Das Erzbistum bestätigte auf Anfrage, dass der Betroffene sich auch bei Woelki gemeldet hat, nachdem der "Kölner Stadt-Anzeiger" in vorigen Woche über den Fall und Vertuschungsvorwürfe gegen Woelki berichtet hatte. Es habe Gespräche zwischen dem Kardinal und dem Betroffenen gegeben. Über die Inhalte wollte das Erzbistum keine Auskunft geben.
Die Zeitung berichtet unter Berufung auf mit dem gesamten Vorgang vertraute Personen, dass der Kardinal 2015 auf den vorgeschriebenen Wegen nichts unternommen haben soll, um die aktuelle Haltung des Opfers zu etwaigen Ermittlungen über den Missbrauch herauszufinden, der in den 1970er Jahren stattgefunden hatte. Woelki unterließ eine kanonische Voruntersuchung ebenso wie die Weiterleitung nach Rom. Kirchenrechtler werten das als Bruch päpstlicher Normen, wofür schlimmstenfalls die Absetzung durch den Papst droht. Erste Schritte für ein Verfahren gegen Woelki laufen. Dieser hat den Papst gebeten, die Vorwürfe zu prüfen.
Das Erzbistum teilte auf Anfrage weiter mit, "aktuelle Erkenntnisse" aus dem Gespräch des Betroffenen mit Woelki böten nun "eine Chance zu weiterer Aufklärung" . Diese werde pflichtgemäß genutzt.

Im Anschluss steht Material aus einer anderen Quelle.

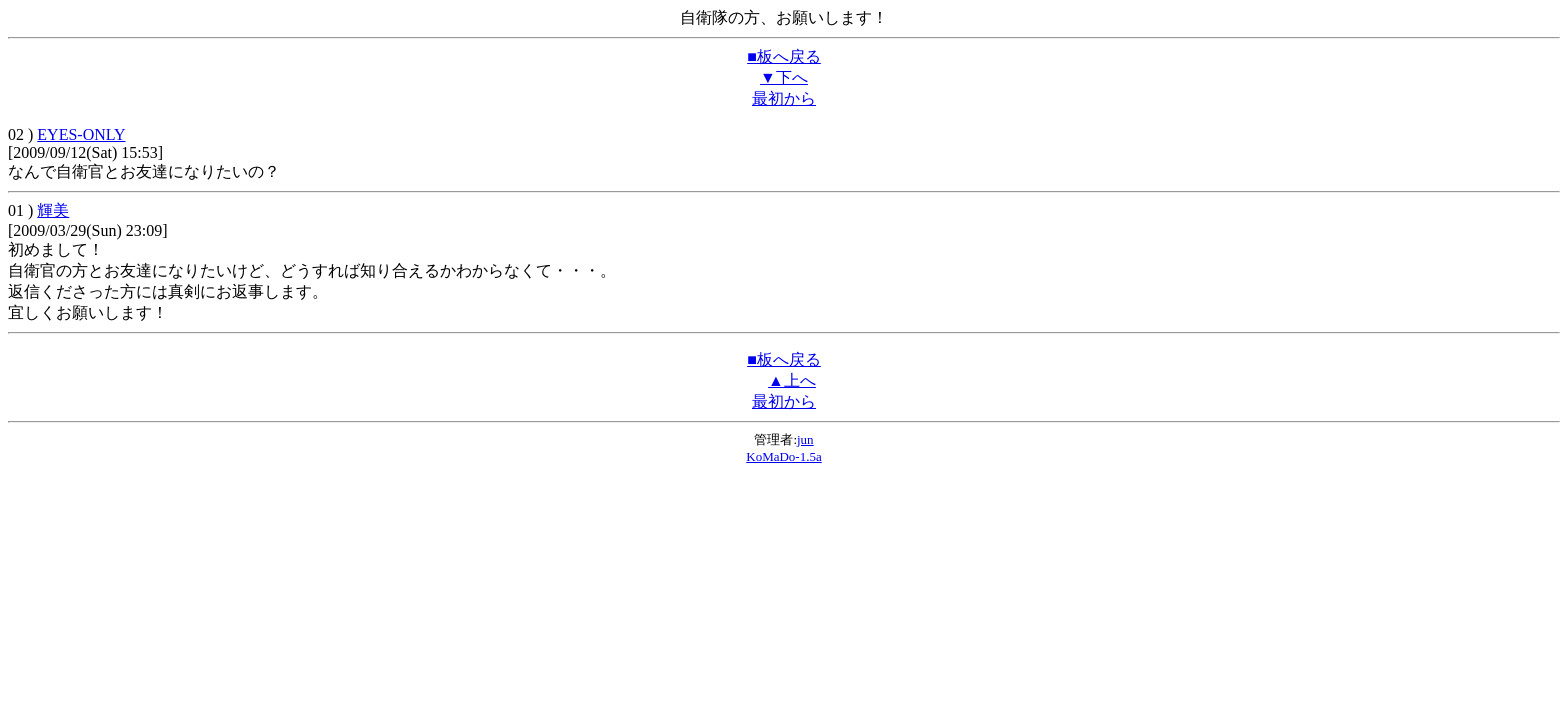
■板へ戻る (784, 56)
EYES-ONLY (81, 134)
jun (805, 439)
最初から (784, 98)
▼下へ (784, 77)
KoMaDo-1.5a (783, 456)
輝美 (53, 210)
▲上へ (792, 380)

Der Münsteraner Kirchenrechtler Thomas Schüller forderte das Erzbistum auf, die Akte zum Fall O. unverzüglich herauszugeben und die Inhalte offenzulegen. "Das Zeitspiel des Kardinals muss ein Ende haben", sagte der Theologe dem "Kölner Stadt-Anzeiger". "Dass für Woelkis Ausflüchte - gegen geltendes Recht und jede Form von Anstand - der Betroffene herhalten soll, ist ein weiterer moralischer Tiefpunkt. Was muss eigentlich noch passieren, bis der Erzbischof die Konsequenzen zieht?"